ASSIGNMENT:
Copy exactly the stretch of data below from the line with "Screen dimensions: 1498x568" through the line with "Click the blue", including both of those lines.

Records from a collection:
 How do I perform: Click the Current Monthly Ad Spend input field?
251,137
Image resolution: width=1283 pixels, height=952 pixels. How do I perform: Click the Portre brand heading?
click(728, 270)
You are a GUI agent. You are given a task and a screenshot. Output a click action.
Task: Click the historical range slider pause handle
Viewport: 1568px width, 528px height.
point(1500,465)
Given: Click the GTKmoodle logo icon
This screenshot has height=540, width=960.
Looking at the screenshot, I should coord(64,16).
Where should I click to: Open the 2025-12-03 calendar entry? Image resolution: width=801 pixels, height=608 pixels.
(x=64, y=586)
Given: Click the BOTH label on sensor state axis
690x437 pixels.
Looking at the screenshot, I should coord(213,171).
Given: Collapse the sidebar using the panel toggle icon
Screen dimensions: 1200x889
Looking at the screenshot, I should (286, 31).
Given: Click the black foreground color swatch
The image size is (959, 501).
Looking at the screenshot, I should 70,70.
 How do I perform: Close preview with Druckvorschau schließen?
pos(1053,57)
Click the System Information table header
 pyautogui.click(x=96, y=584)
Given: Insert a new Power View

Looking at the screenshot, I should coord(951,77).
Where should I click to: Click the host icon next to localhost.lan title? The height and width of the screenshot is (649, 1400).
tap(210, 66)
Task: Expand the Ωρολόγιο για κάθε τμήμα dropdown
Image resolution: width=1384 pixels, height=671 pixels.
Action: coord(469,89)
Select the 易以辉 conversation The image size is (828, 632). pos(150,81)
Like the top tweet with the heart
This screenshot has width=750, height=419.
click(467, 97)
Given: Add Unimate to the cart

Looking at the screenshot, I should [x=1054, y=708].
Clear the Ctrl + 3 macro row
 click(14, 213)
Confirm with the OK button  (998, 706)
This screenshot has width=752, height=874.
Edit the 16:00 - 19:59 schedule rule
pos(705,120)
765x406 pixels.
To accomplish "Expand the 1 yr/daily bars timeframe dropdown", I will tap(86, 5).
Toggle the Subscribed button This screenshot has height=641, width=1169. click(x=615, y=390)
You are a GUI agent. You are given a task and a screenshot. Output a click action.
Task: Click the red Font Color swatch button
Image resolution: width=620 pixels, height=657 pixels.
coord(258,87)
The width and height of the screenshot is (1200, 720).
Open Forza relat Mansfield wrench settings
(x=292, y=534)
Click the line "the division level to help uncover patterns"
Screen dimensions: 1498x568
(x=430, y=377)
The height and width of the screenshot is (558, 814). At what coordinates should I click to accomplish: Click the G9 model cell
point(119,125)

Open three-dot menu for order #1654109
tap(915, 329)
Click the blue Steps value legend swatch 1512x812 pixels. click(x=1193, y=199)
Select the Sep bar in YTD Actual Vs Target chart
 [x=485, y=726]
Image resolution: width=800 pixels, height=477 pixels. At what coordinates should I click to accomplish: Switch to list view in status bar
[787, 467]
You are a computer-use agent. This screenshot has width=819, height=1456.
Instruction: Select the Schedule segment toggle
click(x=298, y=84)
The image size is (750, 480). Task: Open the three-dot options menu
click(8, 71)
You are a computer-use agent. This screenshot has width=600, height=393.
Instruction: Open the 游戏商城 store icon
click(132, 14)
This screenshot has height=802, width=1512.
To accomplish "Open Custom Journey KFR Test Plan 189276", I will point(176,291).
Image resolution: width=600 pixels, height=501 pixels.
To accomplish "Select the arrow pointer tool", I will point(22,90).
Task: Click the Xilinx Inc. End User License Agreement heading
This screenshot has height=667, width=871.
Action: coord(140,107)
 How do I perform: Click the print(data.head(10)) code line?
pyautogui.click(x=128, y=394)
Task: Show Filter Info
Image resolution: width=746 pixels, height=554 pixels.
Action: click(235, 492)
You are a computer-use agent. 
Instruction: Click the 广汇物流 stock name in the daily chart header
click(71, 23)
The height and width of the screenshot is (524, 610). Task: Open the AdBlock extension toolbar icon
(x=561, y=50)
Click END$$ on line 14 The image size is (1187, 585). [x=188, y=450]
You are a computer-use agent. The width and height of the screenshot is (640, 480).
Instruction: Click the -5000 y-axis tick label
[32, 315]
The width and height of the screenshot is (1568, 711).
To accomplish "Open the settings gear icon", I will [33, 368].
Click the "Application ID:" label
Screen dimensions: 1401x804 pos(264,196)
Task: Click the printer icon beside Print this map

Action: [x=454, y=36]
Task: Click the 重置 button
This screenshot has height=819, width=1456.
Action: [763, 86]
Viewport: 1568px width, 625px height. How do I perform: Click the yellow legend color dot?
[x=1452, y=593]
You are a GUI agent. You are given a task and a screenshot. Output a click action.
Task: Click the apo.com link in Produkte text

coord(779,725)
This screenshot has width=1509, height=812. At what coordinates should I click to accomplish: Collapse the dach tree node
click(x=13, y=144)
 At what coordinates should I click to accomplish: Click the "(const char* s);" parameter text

ANSWER BELOW:
Screen dimensions: 1498x568
(x=430, y=377)
The height and width of the screenshot is (558, 814). At what coordinates should I click to accomplish: Click the G9 model cell
point(119,125)

Open three-dot menu for order #1654109
tap(915, 329)
Click the blue Steps value legend swatch 1512x812 pixels. click(x=1193, y=199)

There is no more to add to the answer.